As for insider status -- at least in the Ninth Circuit, an entity who is not automatically an insider is considered one if (1) the closeness of its relationship with the debtor is comparable to that of the enumerated insider classifications in the Bankruptcy Code; and (2) the relevant transaction is negotiated at less than arm’s length.
If the entity conducting the transfer was solvent and the money was clean at the time of transfer, then the nonprofit should be in the clear. Doesn't matter if the donor (or the donor's officers in their capacity as such) later committed fraud, or the donor later became insolvent. If potential taint exists, it is based on the time of transfer.
This is generally true even if the donor's officers are on the board of the nonprofit. There's no general legal basis of which I am aware to hold a nonprofit financially responsible for the criminal or fraudulent actions of its directors if those were (1) outside the scope of the directors' work with the nonprofit and (2) not the subject of tort liability for another reason.

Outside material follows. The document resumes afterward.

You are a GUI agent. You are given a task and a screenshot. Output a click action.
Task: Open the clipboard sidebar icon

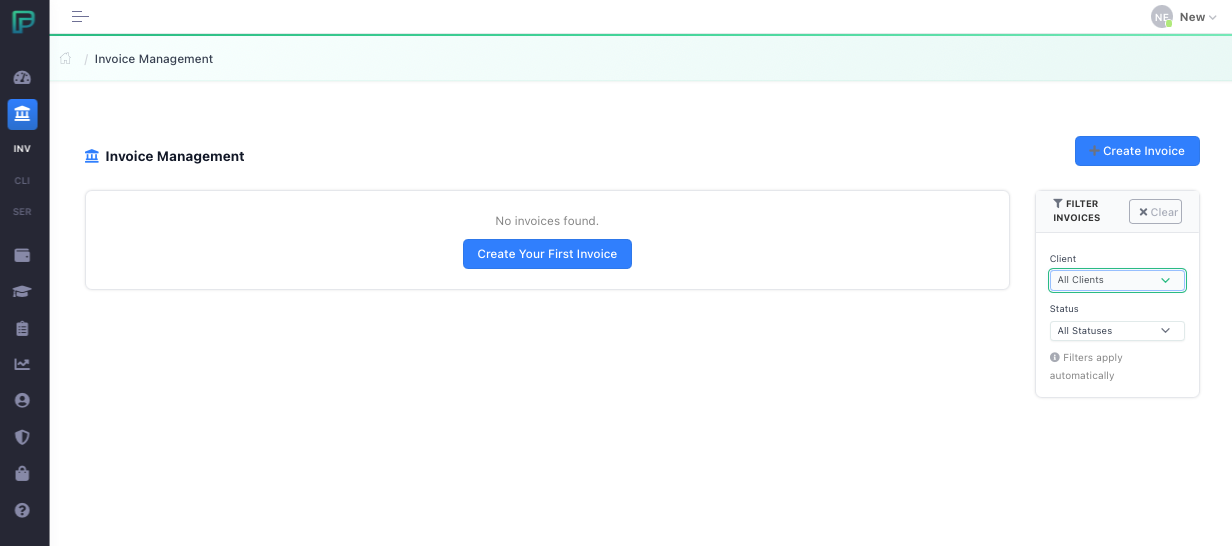click(x=22, y=328)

Likewise, if the entity conducting the transfer was insolvent, then the fact that the nonprofit was wholly independent may offer limited protection to the nonprofit. Generally, to get protection, there needs to be an exchange of reasonably equivalent value.
Insider status does have relevance -- for example, the 90-day period for clawing back preferences under 11 USC 547 is extended to one year under 11 USC 547(b)(4)(B). However, even then, if the insider transferee transfers to a non-insider, you can only go after the non-insider if the initial transfer was made within 90 days of the filing. See 11 USC 550(c). So while it is definitely better for the nonprofit to be a non-insider, the significance may not be as great as one might think. I'm not aware of any clear relevance to the FTX case, although I haven't thought about it that much.